15 June this year registered in the Verkhovna Rada a draft Tax Code (registration number 6509). The author of the project indicated the Cabinet of Ministers and the Prime Minister personally. According to the site of the Verkhovna Rada adopted the document as a basis and is already preparing for the second reading.
Of course, the many are wondering how the Tax Code will regulate issues related to real estate. Even after the first reading of the draft Code, it becomes clear that the number of innovations relating to real estate, significantly. This is to start the cycle devoted to "news", who expect the real estate market, if the Tax Code would be adopted in the form as it is now publicized on the website of the Parliament.
At least, the entire multi-page document does not mention the tax from property owners, although it lists the existing taxes and fees. Because the codes are written and adopted specifically to collect in one document all the disparate acts on a particular topic (in this case taxes), we can assume that the government, as the author of the project does not yet have a clear idea of what should be a tax on property, and whether he needs at all.
2. Registration with tax authorities.
a) The draft Tax Code provides that such an innovation as "minor place accounting. This means that registration in tax authorities will have to become not only the location of the taxpayer, but also the location of its offices (for legal entities), as well as its place of registration of immovable property.
Thus, when buying real estate not for its location (for example, in another district or province), the buyer must be registered with the tax office within 10 days from the date of registration of the property. It should also be especially noted that this applies even to simple physical persons who do not conduct business activities1.
b) also introduced the concept of "integration of the object of taxation. The landlord will be obliged to submit to the tax office notification of each conclude a lease. Such notification must be submitted twice, not later than 10 days after the conclusion of the contract and in the same period after its termination or divorce.
What might this mean in practice for operators of real estate market such as, for example, commercial or office centers? No doubt this will increase that a considerable amount of mandatory reporting, which already has a lot of time and effort.
3. Single tax.
The draft Tax Code provides that a simplified system of taxation will not apply to private employers who provide intermediary services for buying, selling, renting and evaluation of real estate. From this we can conclude that the only legal litsa2 be able to provide these services and stay on the single tax.
In addition, no legal or physical persons can not be a single tax payers, if they rent out land, residential or non-residential premises (buildings, constructions) and / or their parts. Obviously, in this case refers to renting out their property.
Also, no legal or physical persons on a single tax would not be able to provide services related to the organization of trade, the provision of services to provide appropriate conditions for trade in other natural or legal persons and renting stalls in the markets and / or commercial properties. Thus, common cleaning services can provide only legal entities and individuals on a common system of taxation.
Currently, the draft Tax Code adopted in principle and is preparing for the second reading in the Verkhovna Rada. If it is adopted in the near future, the code will take effect from 1 January 2011 (except for some of his articles, which will take effect later).
It becomes apparent that the real estate market operators expect severe restrictions on many of accumulated business schemes will have to give.
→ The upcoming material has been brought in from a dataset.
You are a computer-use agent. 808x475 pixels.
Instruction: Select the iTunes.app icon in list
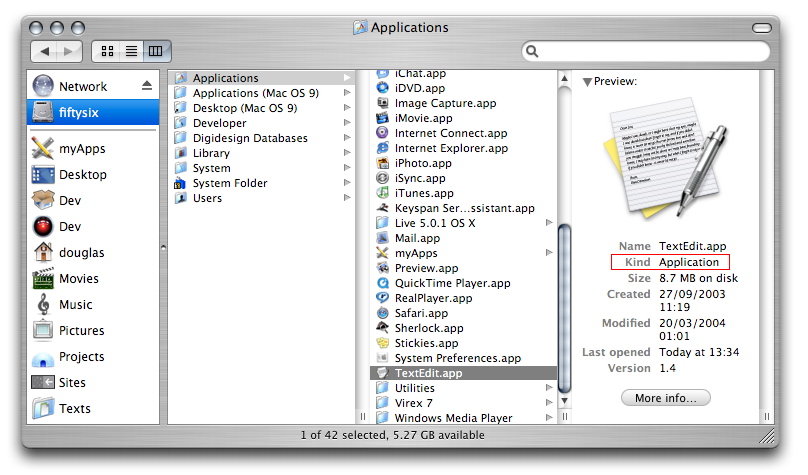coord(383,193)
Even a cursory analysis, which is made in this material, shows that business conditions relating to real estate, tightened, if the Code would be adopted in its current form. Hopefully, it will be substantially completed in the near future towards the liberalization of its rules.
1 paragraph 1 of paragraph 28.3 of Article 28 of Chapter 5-1
2 Not more than 50 employees and total revenue for the 4 years preceding the transition to a single tax is 2 mln.